Tidal alignment of galaxies
Jonathan Blazek, Zvonimir Vlah, Uroš Seljak
TL;DR
This paper advances intrinsic alignment modeling by formulating a nonlinear tidal-alignment framework that incorporates one-loop perturbative corrections, density weighting, and smoothing of the tidal field. It carefully treats the alignment epoch and redshift evolution, and separates perturbative contributions from nonperturbative halo-scale physics to extend IA predictions down to the one-halo regime. The authors demonstrate that density weighting is a dominant nonlinear effect, inducing a bias-dependent IA amplitude and B-mode power, and they show improved agreement with IA measurements of luminous red galaxies compared with linear and nonlinear alignment models.
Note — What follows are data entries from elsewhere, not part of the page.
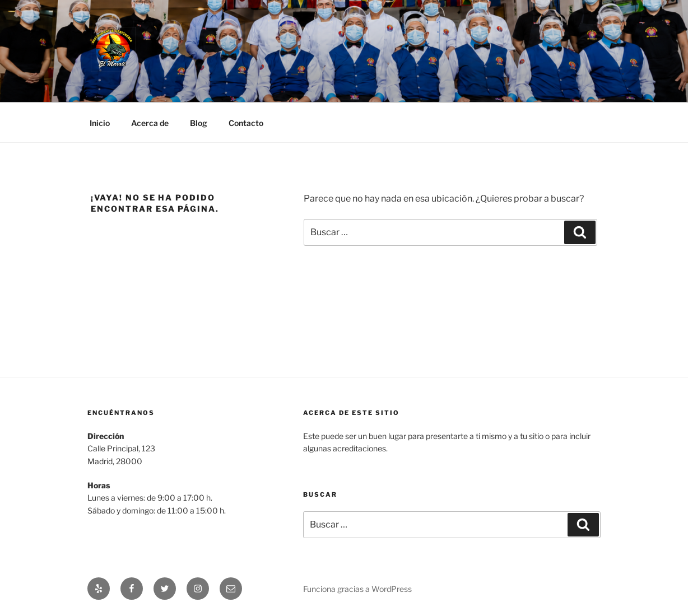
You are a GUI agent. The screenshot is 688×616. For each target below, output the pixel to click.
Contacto (246, 123)
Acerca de (150, 123)
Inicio (100, 123)
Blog (198, 123)
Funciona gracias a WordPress (357, 589)
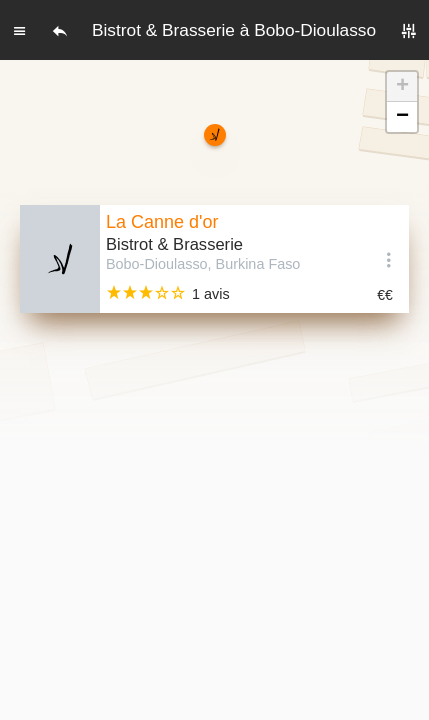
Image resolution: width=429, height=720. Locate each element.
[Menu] (20, 30)
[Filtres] (409, 30)
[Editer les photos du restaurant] (60, 259)
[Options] (389, 259)
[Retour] (60, 30)
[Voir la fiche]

A complementary halo-based approach for small scales reveals saturation of the IA signal inside halos, with implications for cosmic shear analyses and future mitigation strategies.
Abstract
We develop an analytic model for galaxy intrinsic alignments (IA) based on the theory of tidal alignment. We calculate all relevant nonlinear corrections at one-loop order, including effects from nonlinear density evolution, galaxy biasing, and source density weighting. Contributions from density weighting are found to be particularly important and lead to bias dependence of the IA amplitude, even on large scales. This effect may be responsible for much of the luminosity dependence in IA observations. The increase in IA amplitude for more highly biased galaxies reflects their locations in regions with large tidal fields. We also consider the impact of smoothing the tidal field on halo scales. We compare the performance of this consistent nonlinear model in describing the observed alignment of luminous red galaxies with the linear model as well as the frequently used "nonlinear alignment model," finding a significant improvement on small and intermediate scales. We also show that the cross-correlation between density and IA (the "GI" term) can be effectively separated into source alignment and source clustering, and we accurately model the observed alignment down to the one-halo regime using the tidal field from the fully nonlinear halo-matter cross correlation. Inside the one-halo regime, the average alignment of galaxies with density tracers no longer follows the tidal alignment prediction, likely reflecting nonlinear processes that must be considered when modeling IA on these scales. Finally, we discuss tidal alignment in the context of cosmic shear measurements.